## PAGE EXTRACT
Mexican Pork Roast Recipe
Mexican Pork Roast Recipe photo by Taste of Home
Publisher Photo
Publisher Photo
A friend who lives in Mexico shared this recipe with me some years ago. They cooked the roast in a clay pot in a slow oven, but I found it works well in a slow cooker. The leftovers make great burritos and tacos.
MAKES:
8 servings
TOTAL TIME:
Prep: 15 min. Cook: 8 hours
MAKES:
8 servings
TOTAL TIME:
Prep: 15 min. Cook: 8 hours

Ingredients

  • 2 medium onions, sliced
  • 2 medium carrots, sliced
  • 2 jalapeno peppers, seeded and chopped
  • 2 tablespoons olive oil
  • 3 garlic cloves, minced
  • 1/2 cup water
  • 1/2 cup chicken broth
  • 1 teaspoon ground coriander
  • 1/2 teaspoon salt
  • 1/2 teaspoon ground cumin
  • 1/2 teaspoon dried oregano
  • 1/4 teaspoon pepper
  • 1 boneless pork shoulder butt roast (3 pounds)

Directions

In a large skillet, saute the onions, carrots and jalapenos in oil for 3 minutes. Add garlic; cook 1 minute longer. Transfer to a 5-qt. slow cooker; add water and broth.

## THE TASKS
• 1. Summarize the Mexican pork roast recipe in two sentences.
• 2. Proceed with the Mexican pork roast recipe from the point at which its directions stop.
The material that follows has no connection to the Mexican pork roast recipe.

## RECORDED INFORMATION
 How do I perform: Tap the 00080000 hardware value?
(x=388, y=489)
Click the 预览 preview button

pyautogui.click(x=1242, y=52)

## EXPECTED RESPONSES
• 1. This Mexican pork roast recipe, shared by a friend who lives in Mexico, adapts a roast first cooked in a clay pot in a slow oven to the slow cooker, and it makes 8 servings with 15 minutes of prep and 8 hours of cooking. The directions begin by sautéing onions, carrots and jalapeños in oil, adding garlic, and transferring everything to a 5-quart slow cooker with water and broth.

• 2.
In a small bowl, combine the coriander, salt, cumin, oregano and pepper; rub over roast. Cut roast in half; place in the slow cooker. Cover and cook on low for 8-9 hours or until meat is tender.
Transfer roast and vegetables to a serving platter; keep warm. Strain cooking juices and skim fat. Pour into a small saucepan. Bring to a boil; cook until liquid is reduced to about 1 cup. Serve with roast and vegetables. Yield: 8 servings.
Editor's Note: Wear disposable gloves when cutting hot peppers; the oils can burn skin. Avoid touching your face.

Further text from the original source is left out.